[Opening Provided records section]

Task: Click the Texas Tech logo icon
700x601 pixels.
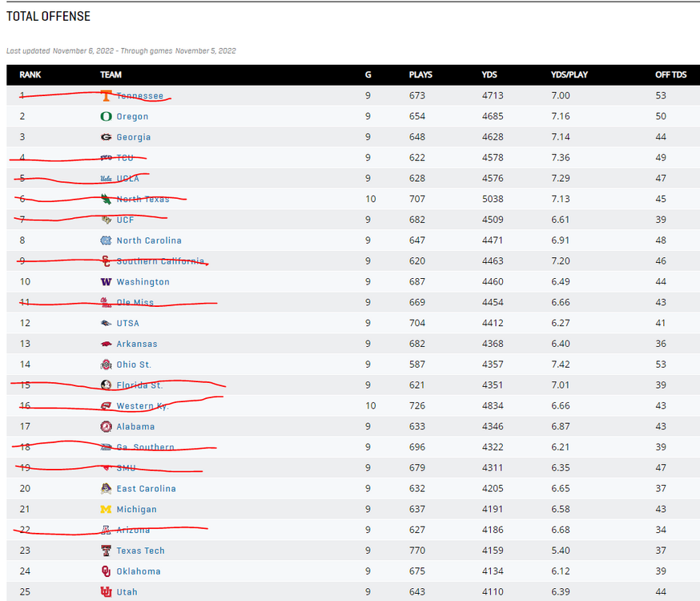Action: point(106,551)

[Closing Provided records section]
[Opening Provided records section]

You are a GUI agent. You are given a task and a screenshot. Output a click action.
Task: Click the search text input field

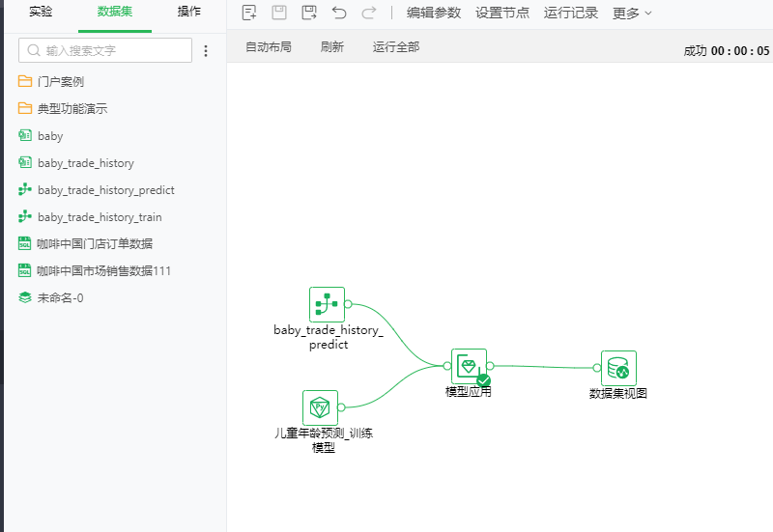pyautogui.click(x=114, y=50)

[Closing Provided records section]
[Opening Provided records section]

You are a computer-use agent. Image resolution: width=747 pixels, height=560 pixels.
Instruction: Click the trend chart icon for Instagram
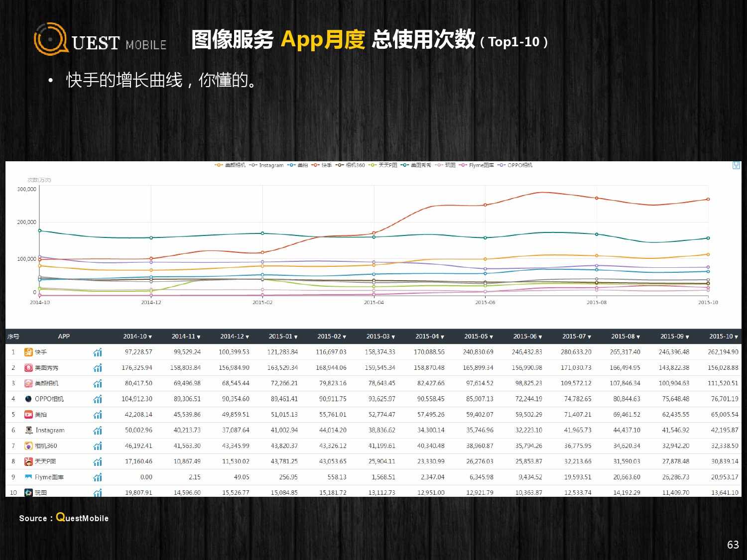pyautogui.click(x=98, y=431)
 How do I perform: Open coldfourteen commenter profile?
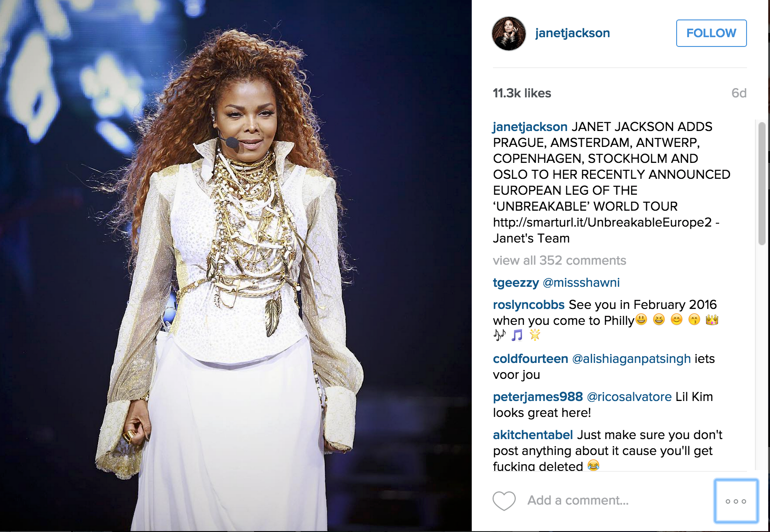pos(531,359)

[Closing Provided records section]

• _Assignment_: Out of the entries, pull every line that mentions "agent".

• _Response_:
You are a GUI agent. You are given a task and a screenshot. Output a click action.
You are a computer-use agent. Image resolution: width=747 pixels, height=560 pixels.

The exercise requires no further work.